Face à l’accélération des travaux nationaux sur l’affichage environnemental des produits agricoles et agroalimentaires, l’IRQUALIM poursuit son rôle d’accompagnement et de représentation des filières sous SIQO. Depuis plusieurs mois, l’institut suit de près la construction de ce dispositif de référence, appelé à s’appliquer à l’ensemble des produits alimentaires, et s’attache à en analyser les impacts concrets pour les démarches de qualité.
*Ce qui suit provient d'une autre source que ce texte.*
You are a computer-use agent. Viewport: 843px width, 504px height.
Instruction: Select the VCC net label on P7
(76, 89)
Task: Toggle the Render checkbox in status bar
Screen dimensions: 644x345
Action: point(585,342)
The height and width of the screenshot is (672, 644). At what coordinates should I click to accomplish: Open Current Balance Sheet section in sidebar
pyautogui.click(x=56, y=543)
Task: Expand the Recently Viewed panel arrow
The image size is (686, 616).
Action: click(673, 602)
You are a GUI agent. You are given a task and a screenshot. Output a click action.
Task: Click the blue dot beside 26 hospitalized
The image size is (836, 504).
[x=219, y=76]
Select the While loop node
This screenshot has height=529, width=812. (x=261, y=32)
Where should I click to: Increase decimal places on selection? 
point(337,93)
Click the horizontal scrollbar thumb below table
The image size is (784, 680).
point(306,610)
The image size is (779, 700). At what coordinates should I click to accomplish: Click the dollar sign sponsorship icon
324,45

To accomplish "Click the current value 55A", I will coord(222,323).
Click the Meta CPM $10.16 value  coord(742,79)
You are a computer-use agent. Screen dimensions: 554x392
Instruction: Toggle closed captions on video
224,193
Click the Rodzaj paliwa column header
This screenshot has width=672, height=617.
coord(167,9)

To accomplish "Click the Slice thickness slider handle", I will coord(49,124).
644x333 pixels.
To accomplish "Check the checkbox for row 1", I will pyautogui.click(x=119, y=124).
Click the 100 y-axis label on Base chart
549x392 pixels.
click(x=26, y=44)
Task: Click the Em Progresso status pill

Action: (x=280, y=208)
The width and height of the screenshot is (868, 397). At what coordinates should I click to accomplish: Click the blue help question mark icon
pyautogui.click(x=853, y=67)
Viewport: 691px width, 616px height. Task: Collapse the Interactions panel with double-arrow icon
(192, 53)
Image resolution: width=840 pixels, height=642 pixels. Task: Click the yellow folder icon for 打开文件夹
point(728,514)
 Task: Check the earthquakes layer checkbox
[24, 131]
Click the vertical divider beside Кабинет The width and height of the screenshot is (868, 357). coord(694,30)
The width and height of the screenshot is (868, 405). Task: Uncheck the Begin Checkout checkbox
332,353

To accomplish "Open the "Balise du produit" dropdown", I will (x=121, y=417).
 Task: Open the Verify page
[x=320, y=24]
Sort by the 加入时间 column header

Dans ce contexte, l’IRQUALIM a souhaité interpeller, en décembre dernier, Annie Génevard, la ministre de l’Agriculture à travers l’envoi d’un courrier officiel. Cette démarche s’inscrit dans une logique de dialogue constructif avec les pouvoirs publics, visant à rappeler les spécificités des filières SIQO, leurs cadres de production exigeants et les engagements environnementaux déjà à l’œuvre sur les territoires. À l’heure où l’affichage environnemental est souvent perçu comme un « nutriscore environnemental », l’enjeu est de s’assurer que les méthodes de calcul et les indicateurs retenus permettent une lecture juste et équilibrée des pratiques agricoles.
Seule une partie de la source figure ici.